>> Start TEXT PROVIDED

Saturday, July 17, 2010

waiting on my miracle.

hey y'all!!  do any of you believe in miracles? I'm talking about something that just comes out of the blue, right when you need it with no explanation of where it came from, or how it happened. well,............that's exactly what I'm waiting on in my life today.
I've done pretty much everything in my own power, and nothing has got any better. now i have to let loose of the rains, and let somebody else drive this buggy!!
i don't believe that miracles just happen by chance either. i don't believe they are a product of fate. i believe that a miracle is something great orchestrated by God Himself that comes at the time in which He plans for it to arrive, and not a minute sooner.
now,............I'm not silly enough to believe that i deserve another miracle in my life today. I've had far too many to even ask for one more, ........but i have. i believe with all my heart that i will get another one, and it will come at the right time, and in the right way.
i think that I'm asking, and expecting to receive something that just ain't gonna happen to cause me to stay in my home right now. i believe with all my heart that God is going to walk right beside me through all of this that's coming up in my life. however, i just know, or have this feeling in the bottom of my heart, that He will not let this house stand any longer. i hope that I'm wrong!!

i so want to stay here. i rode through the neighborhood today, and i noticed something different. well,.........i guess that it wasn't different at all. i just paid more attention to it than i usually do. most of the people who i rode by waved at me, and quite a few spoke. as i did my regular trips to the store, i realized that i was on a first name basis with most of them. if i really didn't know their names, there face was familiar, as was mine to them.
i really feel good about myself today, and living in this neighborhood. I'm comfortable around all my neighbors, and have no fear of crossing a path with anybody that I've done wrong. i know that I'm a much better man than i was when i first moved here. I've finally learned how to treat people, and to mind my own business without judging harshly.

living in this house has really become a burden, and still I'm not ready to give up on it. I've been hoping for the last year that it would go back to the way that it used to be, but it's looking less likely everyday. i need to accept what's in front of me, and man up to the madness at hand.
I'm not talking about just losing the house that I'm living in. I'm talking about losing everything in my life as I've known it for the past six years. I'm talking about leaving the biggest part that i own behind, as simply walking away, with uncertainty of the direction that I'm heading in. actually, I'm talking about starting over from scratch ........again. i never really thought that this day would come, and I'm not sure that i can handle it either.

my biggest problem is with God right now, and probably not the way that you think it is. i really don't have a big problem with what's going on in my life right now, and the fact that He is letting it happen. my problem is that i have this great fear that I'm going to change the way that i look at Him.
God has been, and i surely hope to continue being my ultimate hero in life!! I've not always respected Him in the way that i should, and i know this, from the bottom of my heart, and past experience. I've even turned my back on him while cursing Him, and that's my greatest fear right now!!  that will be the worst mistake that i can ever do .............again.

>> End TEXT PROVIDED

#### DIRECTION A
In the blog post, how many years of life does the writer say they are losing along with the house?

>> Start RECORD EXCERPTS

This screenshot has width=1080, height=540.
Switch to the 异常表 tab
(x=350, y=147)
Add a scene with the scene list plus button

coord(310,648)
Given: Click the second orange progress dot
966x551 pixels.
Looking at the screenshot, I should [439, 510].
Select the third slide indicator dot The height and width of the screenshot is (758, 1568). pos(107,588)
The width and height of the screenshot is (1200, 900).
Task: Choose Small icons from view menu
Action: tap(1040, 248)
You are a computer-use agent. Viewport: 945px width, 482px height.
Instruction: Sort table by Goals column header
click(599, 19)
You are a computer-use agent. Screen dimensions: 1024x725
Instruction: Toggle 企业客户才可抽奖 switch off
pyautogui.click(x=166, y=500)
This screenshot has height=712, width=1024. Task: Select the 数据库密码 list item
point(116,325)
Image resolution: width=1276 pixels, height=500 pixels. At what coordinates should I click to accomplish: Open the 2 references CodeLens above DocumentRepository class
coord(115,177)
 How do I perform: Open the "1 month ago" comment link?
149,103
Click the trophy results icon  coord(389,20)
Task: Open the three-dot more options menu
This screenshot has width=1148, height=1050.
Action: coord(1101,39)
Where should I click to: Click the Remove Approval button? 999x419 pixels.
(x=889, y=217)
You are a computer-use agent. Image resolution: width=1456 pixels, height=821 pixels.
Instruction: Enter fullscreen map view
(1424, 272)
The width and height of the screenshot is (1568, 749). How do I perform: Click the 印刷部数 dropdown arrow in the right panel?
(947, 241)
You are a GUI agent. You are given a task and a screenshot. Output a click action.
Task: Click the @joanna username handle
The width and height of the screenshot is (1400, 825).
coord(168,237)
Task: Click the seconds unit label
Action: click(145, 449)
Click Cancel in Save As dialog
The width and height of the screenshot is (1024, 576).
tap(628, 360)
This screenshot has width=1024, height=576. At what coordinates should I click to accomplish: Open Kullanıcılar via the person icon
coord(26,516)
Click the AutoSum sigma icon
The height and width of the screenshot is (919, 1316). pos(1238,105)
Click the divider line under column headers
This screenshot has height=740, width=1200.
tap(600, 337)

>> End RECORD EXCERPTS

#### DIRECTION B
In the listing, substitute "separator" for "divider" in the lines from the one holding "Click the divider line under column headers" through the end of the listing, inclusive. Give back only those lines.

#### WRITTEN SOLUTION A
Six years.

#### WRITTEN SOLUTION B
Click the separator line under column headers
This screenshot has height=740, width=1200.
tap(600, 337)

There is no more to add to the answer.